(Collected data)
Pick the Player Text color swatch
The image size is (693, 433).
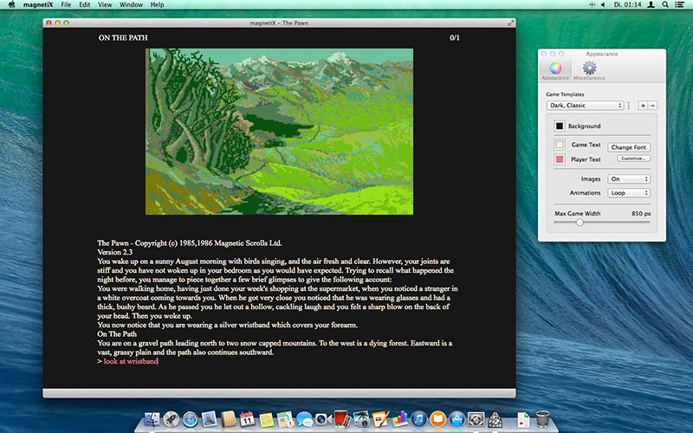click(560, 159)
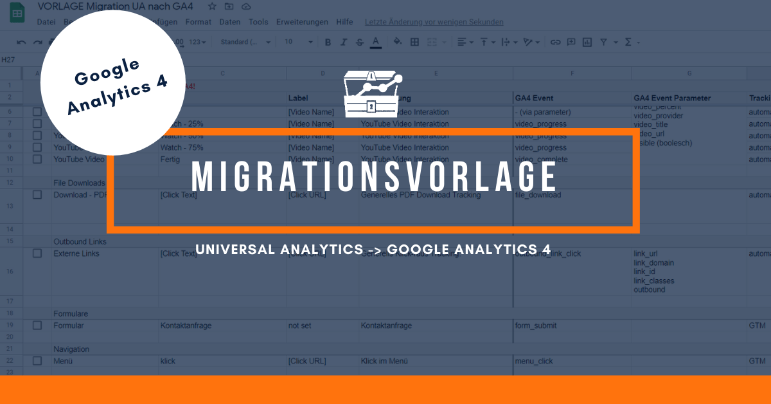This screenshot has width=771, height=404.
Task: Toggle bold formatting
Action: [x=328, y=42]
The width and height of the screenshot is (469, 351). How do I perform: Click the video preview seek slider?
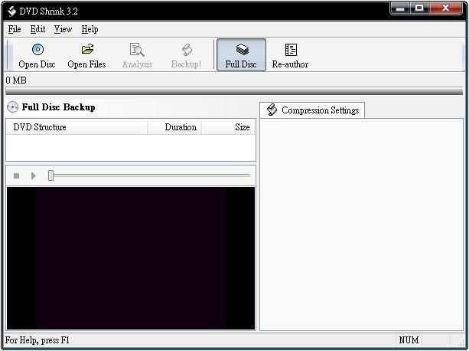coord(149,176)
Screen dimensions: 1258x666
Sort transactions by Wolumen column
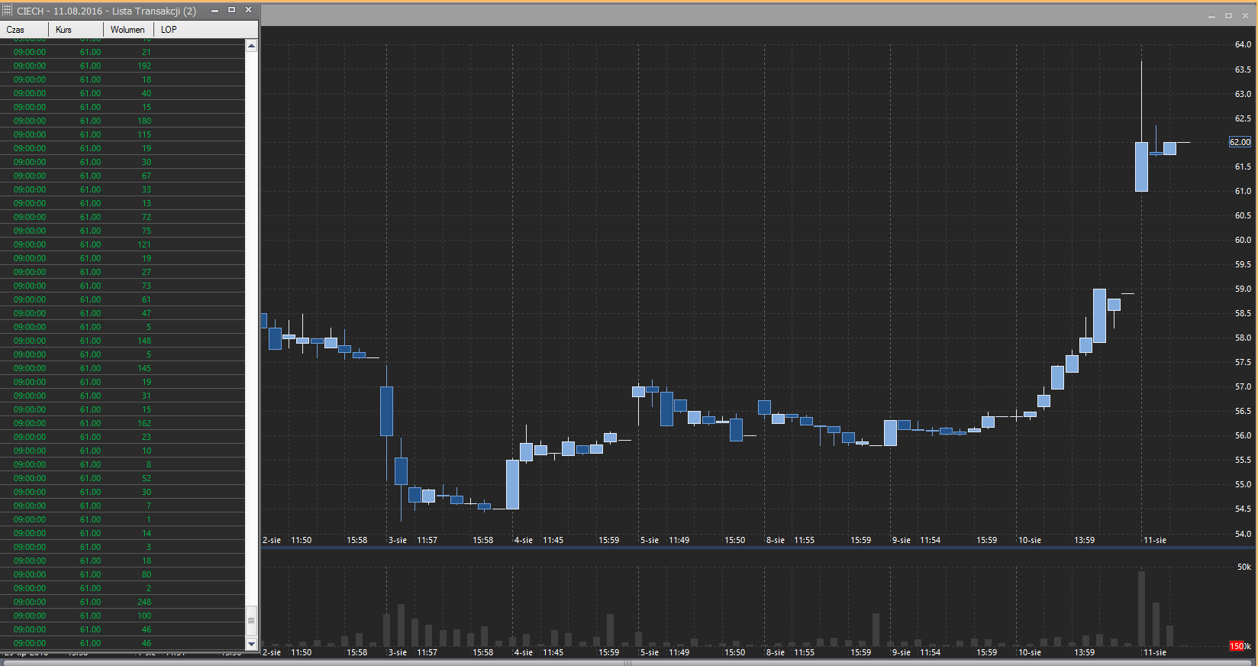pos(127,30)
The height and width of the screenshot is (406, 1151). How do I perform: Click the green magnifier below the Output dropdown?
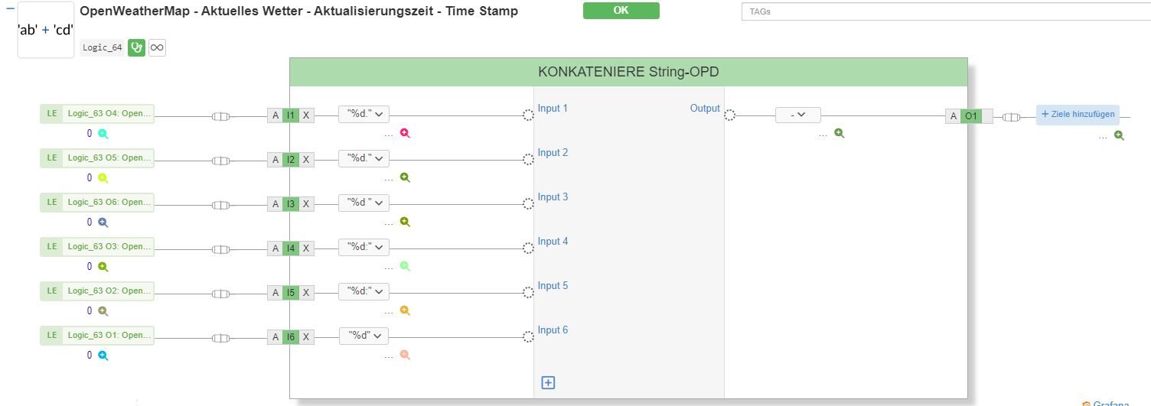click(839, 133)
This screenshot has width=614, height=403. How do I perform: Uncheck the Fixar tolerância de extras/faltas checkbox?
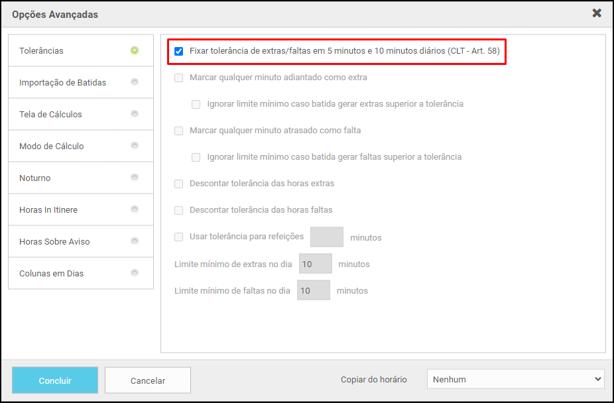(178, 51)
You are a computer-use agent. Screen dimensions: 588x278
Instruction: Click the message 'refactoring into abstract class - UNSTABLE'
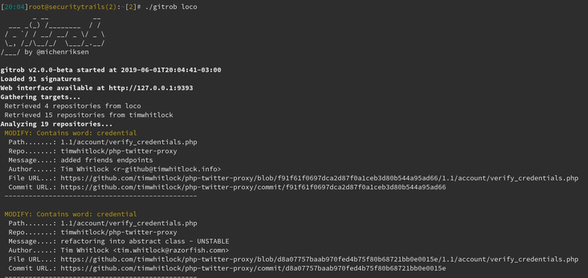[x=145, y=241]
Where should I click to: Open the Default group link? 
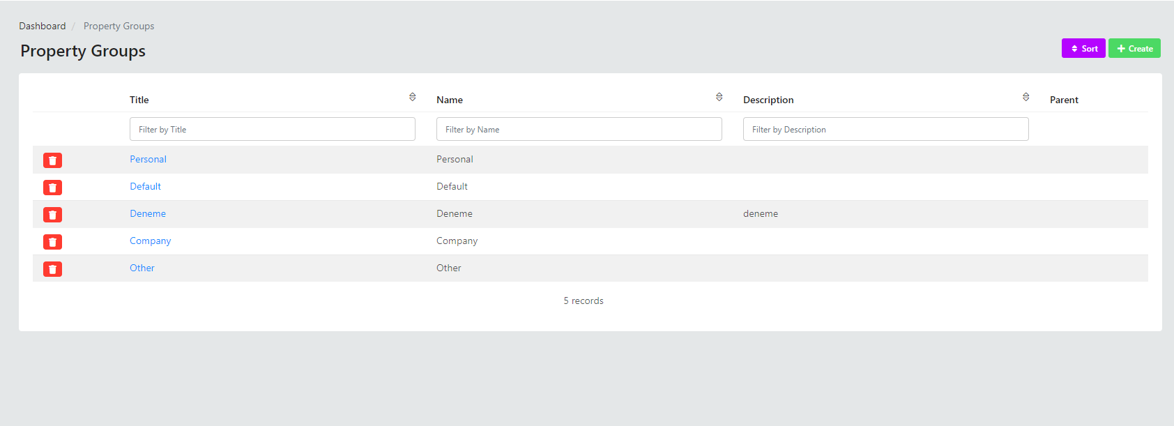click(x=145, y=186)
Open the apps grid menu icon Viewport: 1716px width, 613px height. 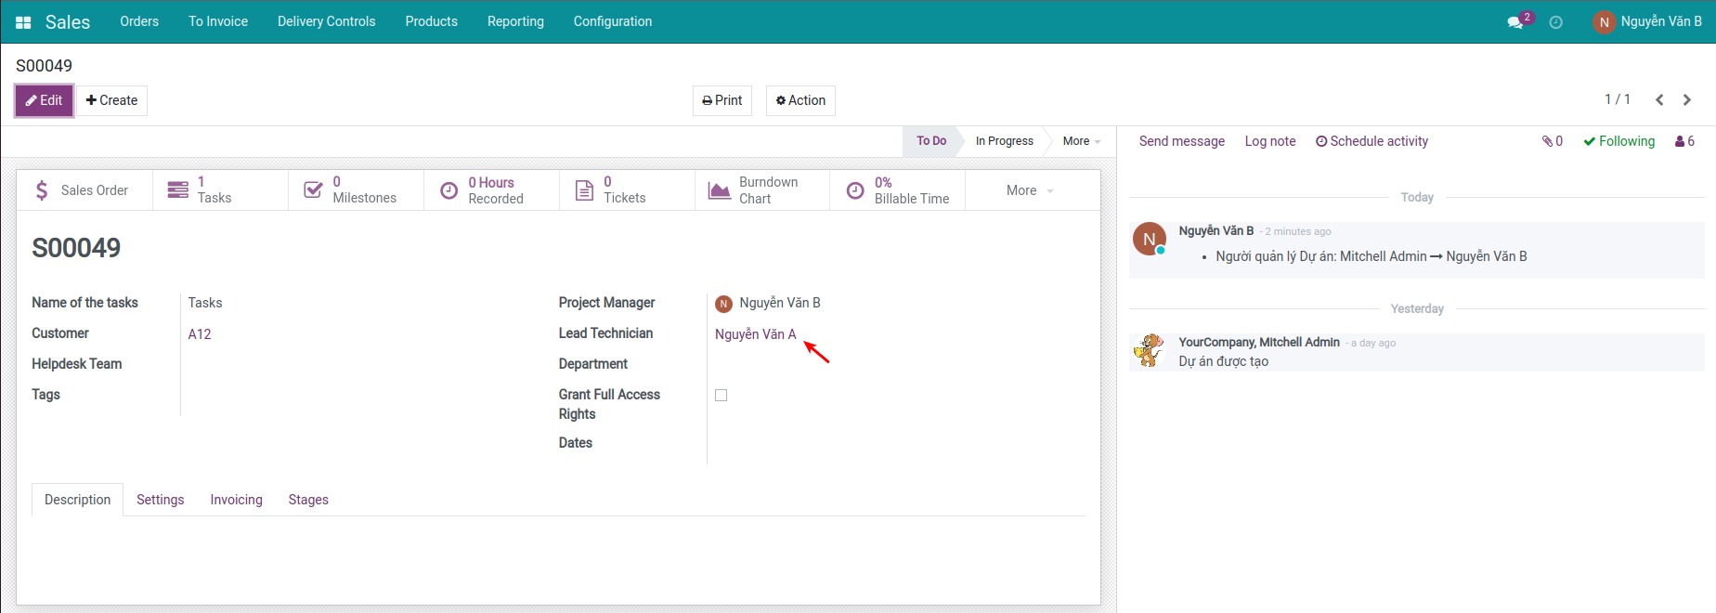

What the task requires: Report how many lines above hold "dimensions", number only.

Response: 2